El fiscal federal Gerardo Pollicita impulsó ayer una investigación para que se lo indague porque supuestamente cajoneó durante dos años reportes de operaciones sospechosas (ROS) de empresas de Lázaro Báez y no los puso en conocimiento de la Justicia.
La historia comenzó hace un año cuando el fiscal federal Guillermo Marijuan denunció al fiscal Carlos Gonella, titular de la Procuraduría contra la Criminalidad Económica y el Lavado de Activos (Proselac), militante del kirchnerismo y cercano a la procuradora Alejandra Gils Carbó, por no impulsar investigaciones contra Báez por lavado de dinero, a pesar de tener actuaciones administrativas de la UIF en sus manos.

Esa denuncia de Marijuan recayó por sorteo en el juzgado federal de Daniel Rafecas. Antes que nada, el juez la envió al fiscal Gerardo Pollicita para que decidiera si correspondía o no impulsar la denuncia contra Gonella. Pollicita realizó algunas averiguaciones previas sobre qué había ocurrido en la Unidad de Información Financiera con los Reportes de Operaciones Sospechosas (ROS) que habían hecho bancos y aseguradores contra Báez.
Descubrió que había tres reportes de 2013 que estuvieron dos años en la UIF paralizados, a pesar de que existía una disposición administrativa que ordenaba que se les diera trámite. Es decir que hubo bancos que habían denunciado conductas sospechosas de Báez y no se habían investigado internamente ni se habían judicializado.

Tras ese lapso de tiempo, la UIF que conducía Sbatella envió los ROS a la Procuraduría contra la Criminalidad Económica y el Lavado de Activos, de Gonella, el que estuvo 20 días con esas actuaciones hasta que las elevó a la Justicia.
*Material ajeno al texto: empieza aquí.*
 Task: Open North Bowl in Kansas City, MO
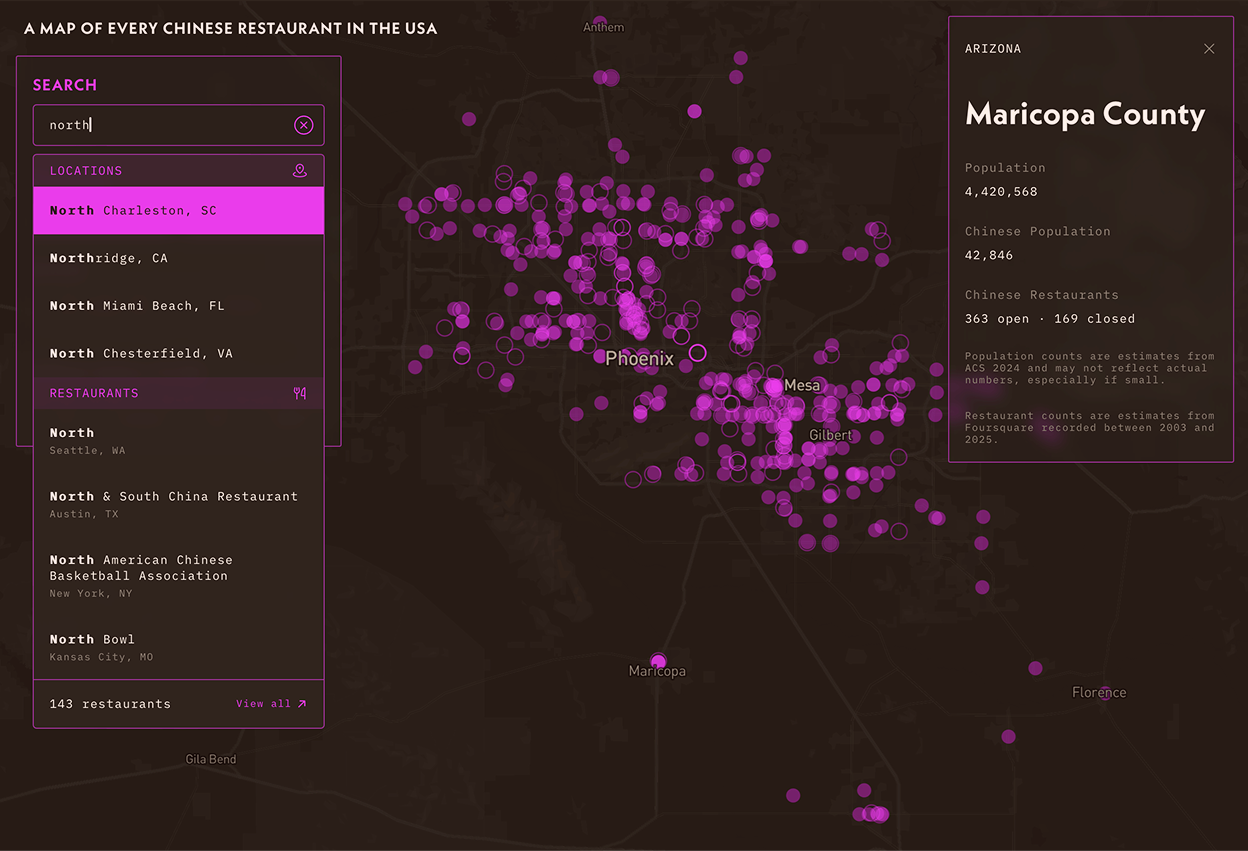click(179, 647)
En sus averiguaciones previas a dictaminar, Pollicita recibió un informe de Gonella en el que defendió su actuación.
Tras analizar lo sucedido, Pollicita desestimó que hubiera habido delitos por parte de Gonella y en cambio decidió extraer testimonio e impulsar una denuncia contra Sbatella por cajonear el caso contra Báez.
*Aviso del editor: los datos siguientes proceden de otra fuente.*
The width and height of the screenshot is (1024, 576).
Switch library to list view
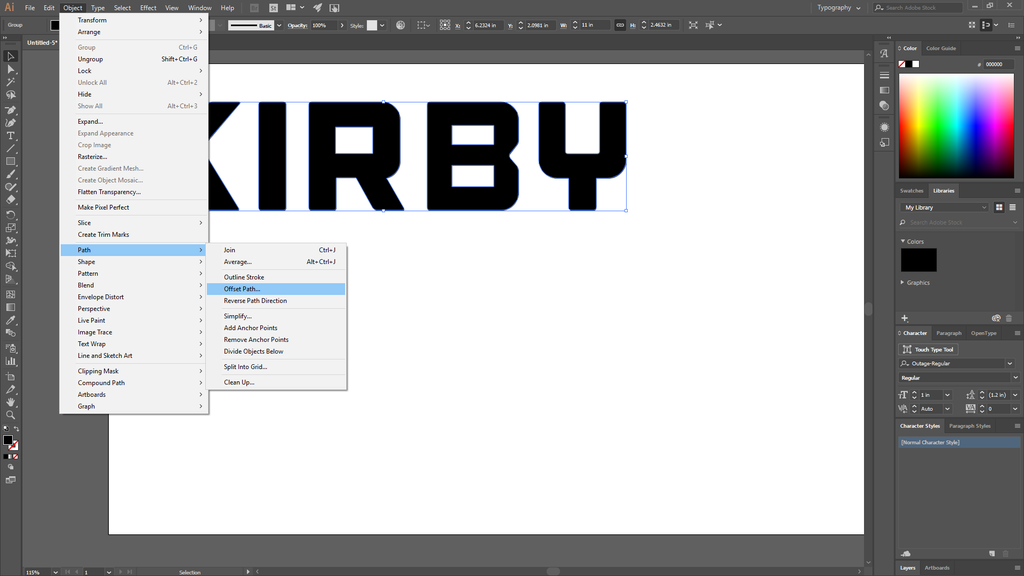(1012, 207)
“No sólo se habría demorado prácticamente dos años en remitir los ROS a la Procelac, sino que también durante todo ese período no se habría llevado a cabo ningún tipo de estudio de estos”, sostuvo el fiscal.

Se trata de tres reportes de operaciones sospechosas que la UIF recibió en junio de 2013 y recién fueron aportados ante la Procelac en febrero de 2015.

Los expedientes son los 1143, 119 y 1079 de 2013, que llegaron a la UIF en junio de ese año y recién fueron aportados a la Procelac el 10 de febrero de 2015. “De la documentación colectada surge a las claras que la Procelac, en un plazo menor a un mes desde que recibió la documentación proveniente de la UIF, remitió los expedientes al juzgado que intervenía en el asunto, lo que desvirtúa la hipótesis delictiva planteada”, dijo Pollicita.

No sólo el fiscal cuestionó la demora en judicializar los expedientes, sino que también sostuvo que los expedientes “no tienen agregado ningún tipo de dictamen ni de análisis realizado por la UIF”.

Báez es investigado por presunto lavado de dinero por el juez federal Sebastián Casanello y fue citado a prestar declaración indagatoria para el 26 de abril próximo, cuando será indagado por ese delito.